◆ **WORK TO COMPLETE**:
Copy exactly. Begin with the line that contains "Web (25, 1655)" and stop after the last line of the records.

***** THE RECORDS

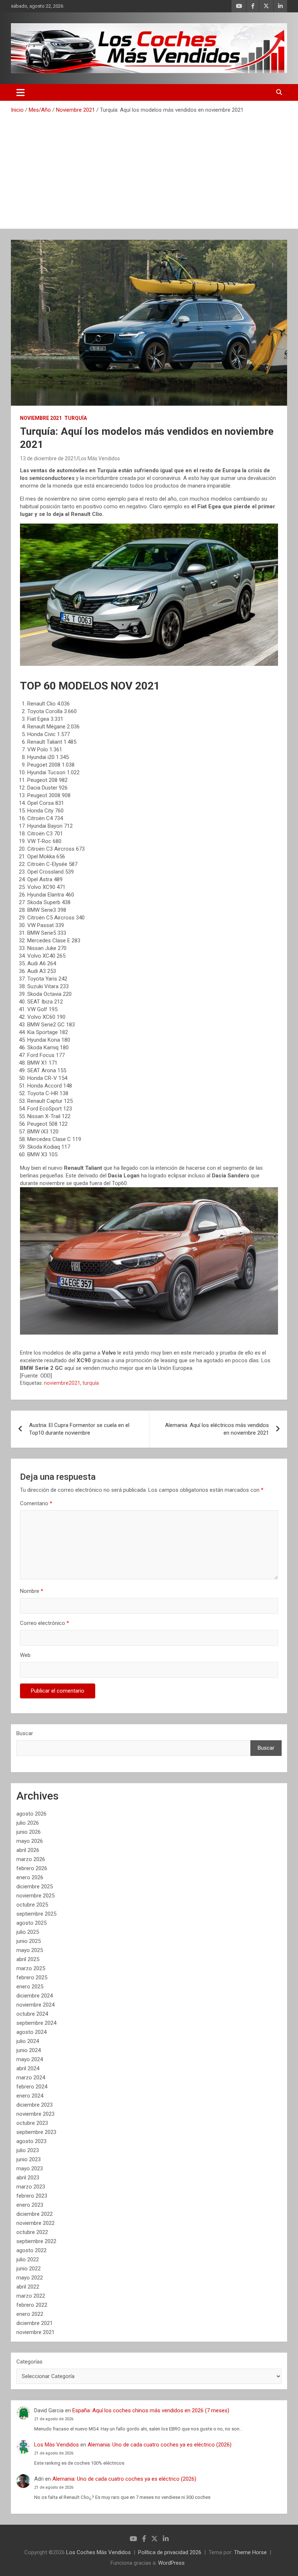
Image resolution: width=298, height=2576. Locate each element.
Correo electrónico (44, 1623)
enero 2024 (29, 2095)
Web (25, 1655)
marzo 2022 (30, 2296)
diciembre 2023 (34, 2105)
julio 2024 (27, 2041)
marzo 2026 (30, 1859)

**********

◆ **OUTPUT**:
Web (25, 1655)
marzo 2022 (30, 2296)
diciembre 2023 (34, 2105)
julio 2024 (27, 2041)
marzo 2026 (30, 1859)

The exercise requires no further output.